Data extract START

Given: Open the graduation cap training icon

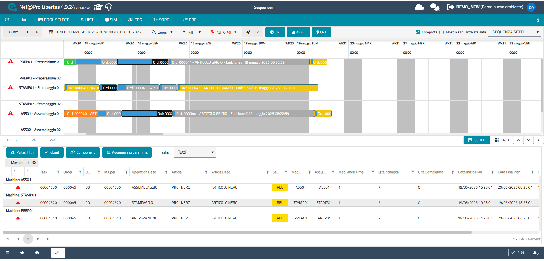Looking at the screenshot, I should click(98, 7).
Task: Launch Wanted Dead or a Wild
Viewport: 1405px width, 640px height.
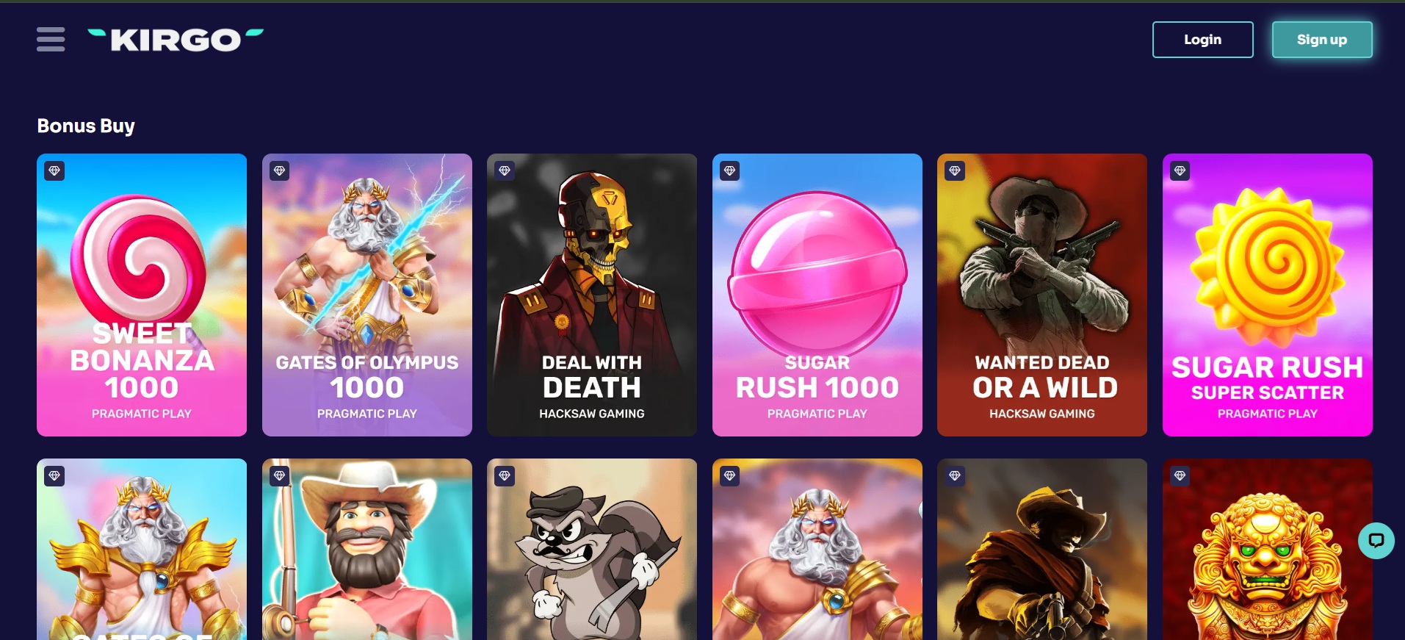Action: coord(1042,295)
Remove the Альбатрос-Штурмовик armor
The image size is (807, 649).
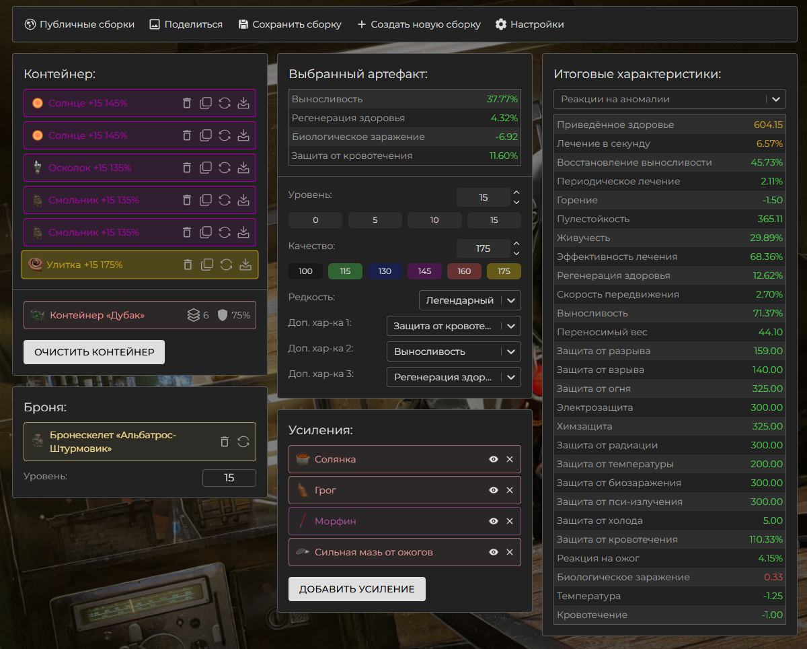(225, 442)
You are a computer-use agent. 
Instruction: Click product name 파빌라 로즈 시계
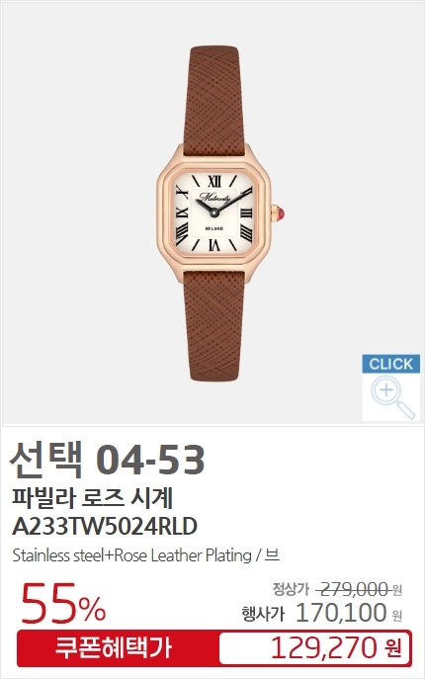click(x=92, y=498)
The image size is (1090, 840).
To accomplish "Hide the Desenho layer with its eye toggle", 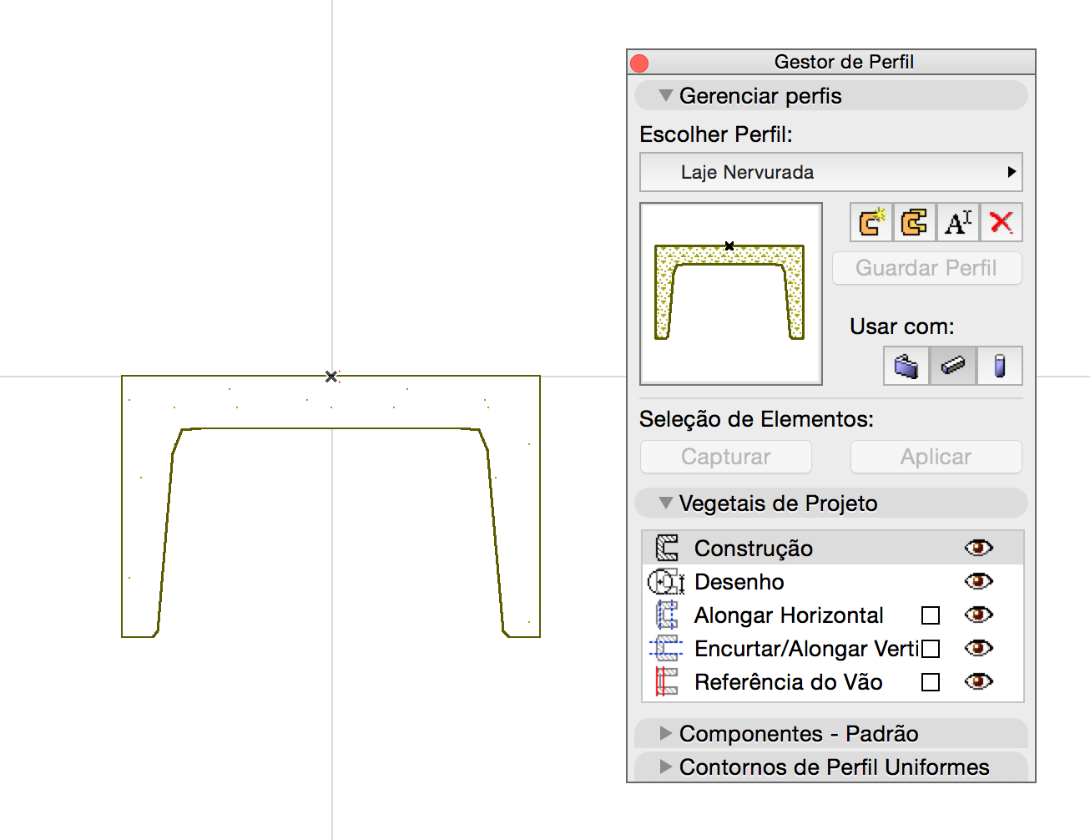I will coord(977,581).
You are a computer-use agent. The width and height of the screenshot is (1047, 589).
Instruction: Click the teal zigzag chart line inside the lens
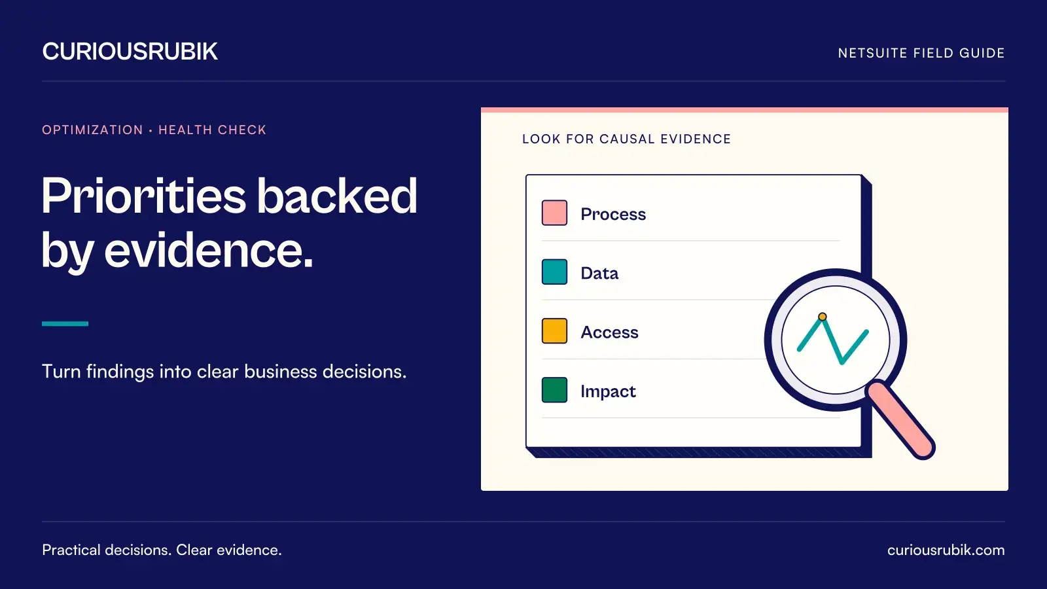click(832, 340)
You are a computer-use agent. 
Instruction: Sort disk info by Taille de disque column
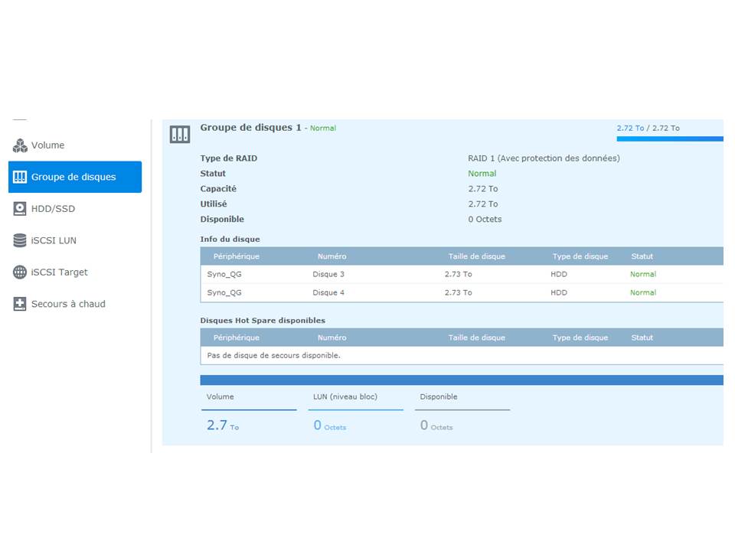click(x=476, y=256)

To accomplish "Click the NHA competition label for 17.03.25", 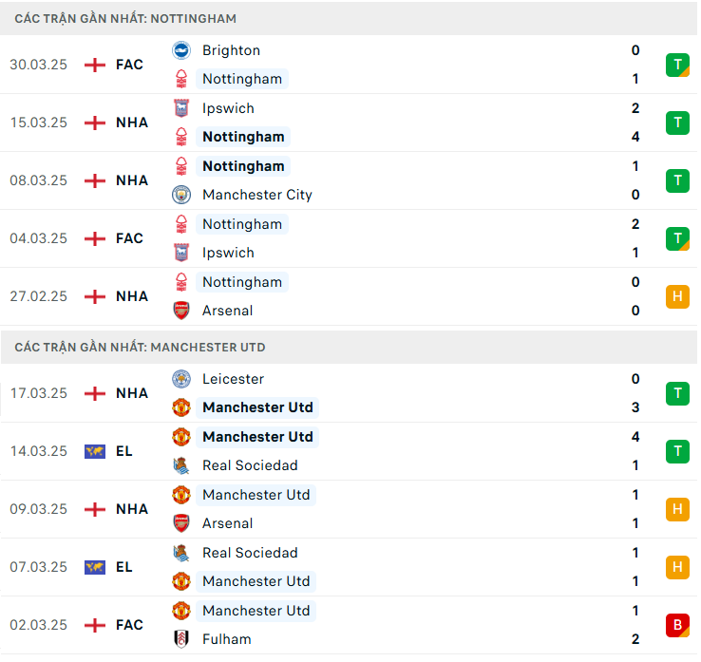I will (x=132, y=393).
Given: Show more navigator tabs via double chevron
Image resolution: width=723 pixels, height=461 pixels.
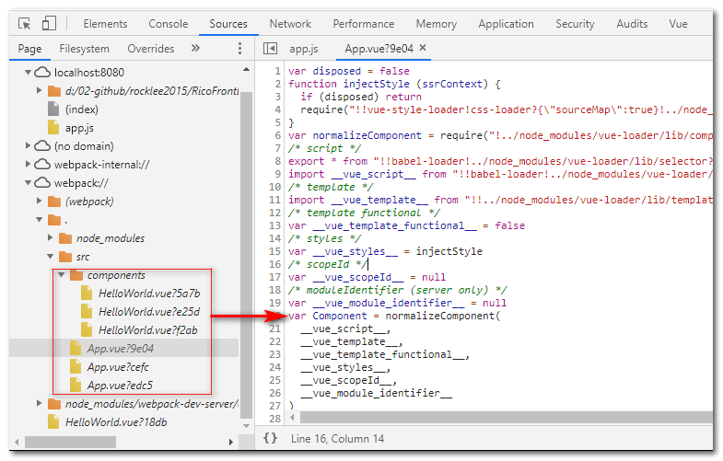Looking at the screenshot, I should pos(195,48).
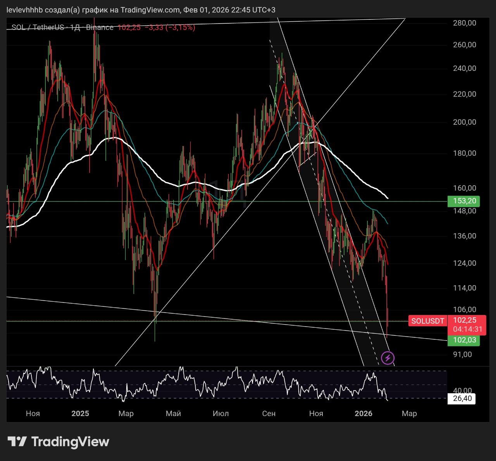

Data extract END

Task requirements:
Give again, exactly as written above, every line from the one holding "Viewport: 1405px width, 640px height." to the one holding "The image size is (1090, 840).", with both ends kept and the pictures left out.

Solution to this exercise:
Viewport: 1405px width, 640px height.
Action: coord(1042,295)
Remove the Альбатрос-Штурмовик armor
The image size is (807, 649).
(225, 442)
You are a computer-use agent. 
Instruction: Click product name 파빌라 로즈 시계
click(x=92, y=498)
The image size is (1090, 840).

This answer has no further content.